THE PROBLEM: Reproduce the listing below line for line, with no changes to any wording, number, or punctuation.

----------

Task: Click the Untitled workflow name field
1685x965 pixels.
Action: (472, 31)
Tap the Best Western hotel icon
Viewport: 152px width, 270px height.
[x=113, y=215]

----------

FULL RESPONSE:
Task: Click the Untitled workflow name field
1685x965 pixels.
Action: (472, 31)
Tap the Best Western hotel icon
Viewport: 152px width, 270px height.
[x=113, y=215]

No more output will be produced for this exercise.